Aller à Stalingrad en vélo
Disparaitre est le récit d’un projet fou pour un homme qui a passé soixante-dix ans : faire cinq mille kilomètres en vélo pour aller à Stalingrad depuis la France. Le choix de cette destination s’explique par l’histoire : la bataille de Stalingrad est le tournant de la guerre. Cette guerre que Lionel Duroy n’a pas connue mais dont il constate les conséquences dès l’enfance : une Europe coupée en deux, Auschwitz et Stalingrad. Il considère que les deux millions de morts de Stalingrad ont été tués une deuxième fois lorsque la ville fut renommée Volgograd. A-t-on jamais pensé à rebaptiser Verdun Fontenay sur Meuse ?
Lionel Duroy, alors qu’il venait de fêter ses soixante-dix ans sortit son vélo Singer de ses vingt ans et le fit remettre en état. Il savait qu’il allait partir mais il tut sa destination à ses enfants. Ils n’auraient pas compris et auraient essayé de l’en dissuader.
Références littéraires
Le projet de Lionel Duroy a été nourri par des lectures. Parmi ses auteurs favoris d’Europe de l’Est, il cite Petru Dumitriu, l’écrivain officiel du parti après l’arrivée au pouvoir des communistes en Roumanie en 1949. Appartenant à l’élite du régime, il se voit attribuer une belle maison et une belle voiture. Mais en secret, il écrit de vrais livres et prépare sa fuite à l’ouest. Il se rend à Berlin Est avec sa famille à l’exception d’une de ses filles qu’il confie à la soeur de sa femme. Laisser un membre de sa famille au pays était un préalable pour être autorisé à voyager. Au point de contrôle, il trompe les gardes, quitte la zone soviétique et gagne Berlin Ouest. Il s’établira ensuite en France où il publiera plusieurs livres. Sa fille restée en Roumanie ne rejoindra sa famille en France que cinq ans plus tard.

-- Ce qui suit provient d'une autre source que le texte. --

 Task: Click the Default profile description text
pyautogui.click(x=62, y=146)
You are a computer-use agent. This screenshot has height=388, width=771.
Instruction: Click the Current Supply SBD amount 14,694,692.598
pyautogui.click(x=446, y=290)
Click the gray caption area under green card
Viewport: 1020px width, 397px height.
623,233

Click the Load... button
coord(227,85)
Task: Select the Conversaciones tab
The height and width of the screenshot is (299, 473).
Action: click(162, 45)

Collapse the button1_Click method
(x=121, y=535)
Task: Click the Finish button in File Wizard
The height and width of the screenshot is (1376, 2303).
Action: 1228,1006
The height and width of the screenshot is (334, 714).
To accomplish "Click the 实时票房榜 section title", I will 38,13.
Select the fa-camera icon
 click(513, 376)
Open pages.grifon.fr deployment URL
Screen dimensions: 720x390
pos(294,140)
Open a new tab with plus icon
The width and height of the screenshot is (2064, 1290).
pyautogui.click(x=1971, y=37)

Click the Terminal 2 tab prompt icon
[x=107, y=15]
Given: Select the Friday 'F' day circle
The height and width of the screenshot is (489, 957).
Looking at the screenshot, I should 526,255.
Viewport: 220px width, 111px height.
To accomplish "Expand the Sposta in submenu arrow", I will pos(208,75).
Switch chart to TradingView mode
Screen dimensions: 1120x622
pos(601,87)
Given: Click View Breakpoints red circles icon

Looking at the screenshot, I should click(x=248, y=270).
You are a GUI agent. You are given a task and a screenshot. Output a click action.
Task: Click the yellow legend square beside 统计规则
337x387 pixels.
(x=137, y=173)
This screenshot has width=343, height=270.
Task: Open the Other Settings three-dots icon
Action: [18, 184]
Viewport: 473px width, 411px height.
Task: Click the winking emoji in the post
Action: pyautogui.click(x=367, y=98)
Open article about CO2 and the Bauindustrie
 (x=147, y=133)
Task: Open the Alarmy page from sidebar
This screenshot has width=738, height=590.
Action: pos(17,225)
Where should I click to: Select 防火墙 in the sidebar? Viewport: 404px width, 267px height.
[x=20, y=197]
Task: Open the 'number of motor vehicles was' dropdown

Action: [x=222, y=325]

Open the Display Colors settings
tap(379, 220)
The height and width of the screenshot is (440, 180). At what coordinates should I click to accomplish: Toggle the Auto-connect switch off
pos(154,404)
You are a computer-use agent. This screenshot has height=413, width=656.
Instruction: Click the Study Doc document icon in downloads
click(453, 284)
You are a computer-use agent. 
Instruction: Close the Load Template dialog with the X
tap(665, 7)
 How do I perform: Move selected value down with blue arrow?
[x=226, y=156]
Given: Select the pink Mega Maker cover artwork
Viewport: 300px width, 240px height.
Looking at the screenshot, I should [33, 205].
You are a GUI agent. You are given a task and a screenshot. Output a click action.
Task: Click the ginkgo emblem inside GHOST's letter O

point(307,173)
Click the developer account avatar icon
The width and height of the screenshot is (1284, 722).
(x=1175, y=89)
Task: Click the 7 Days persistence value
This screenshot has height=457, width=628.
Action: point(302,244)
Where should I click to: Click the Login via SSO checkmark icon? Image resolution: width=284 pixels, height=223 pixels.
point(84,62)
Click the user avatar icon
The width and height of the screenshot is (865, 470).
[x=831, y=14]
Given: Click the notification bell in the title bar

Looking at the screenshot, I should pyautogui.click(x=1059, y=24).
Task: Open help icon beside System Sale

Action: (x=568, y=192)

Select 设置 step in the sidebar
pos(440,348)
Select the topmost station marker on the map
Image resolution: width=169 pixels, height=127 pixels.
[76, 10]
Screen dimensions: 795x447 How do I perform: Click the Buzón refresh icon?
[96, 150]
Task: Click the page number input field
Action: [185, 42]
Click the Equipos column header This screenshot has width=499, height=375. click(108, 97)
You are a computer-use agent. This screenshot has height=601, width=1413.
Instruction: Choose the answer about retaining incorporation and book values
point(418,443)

Un autre ouvrage nourrit le projet de Lionel Duroy : Europolis de l’écrivain roumain Eugeniu P. Botez publiant en France sous le nom de Jean Bart. Il y décrit la ville de Sulina située dans l’estuaire du Danube dans la Mer noire. Alors que les Turcs et les Roumains n’avaient pas les moyens techniques pour draguer le Danube, la ville de Sulina fut créée dans les années 1870 pour accueillir les hommes venus de toute l’Europe qui allaient effectuer l’entretien du fleuve. Elle sortit de terre après la création de la Commission européenne du Danube, la première institution européenne. Avec ses sept rues remplies de maisons, de cinémas, d’églises de tous les cultes, la ville était florissante au début du XXe siècle.
Sur les traces de Jean Bart, le voyage vers Stalingrad emmena Lionel Duroy à Sulina. Accessible uniquement par bateau, la ville est aujourd’hui en ruine. Après la dissolution de la commission en 1939, la guerre eut raison de sa prospérité et ses habitants la quittèrent. Aujourd’hui, parmi les rares habitants, un fermiers élève des vaches et des chevaux vivent en liberté. Sulina est l’endroit rêvé pour disparaitre, ce qui était à l’origine le projet de Lionel Duroy.
Lorsqu’on voyage en Europe de l’Est en dehors de l’Union européenne, ont s’aperçoit qu’il est facile de disparaître. Dans ces pays, si l’on tombe de vélo, personne ne vous ramasse. La pauvreté des habitants y rend la mort courante, banale.
Finalement, il n’a pas atteint Stalingrad mais nous dit qu’il a atteint le but personnel qu’il s’était fixé.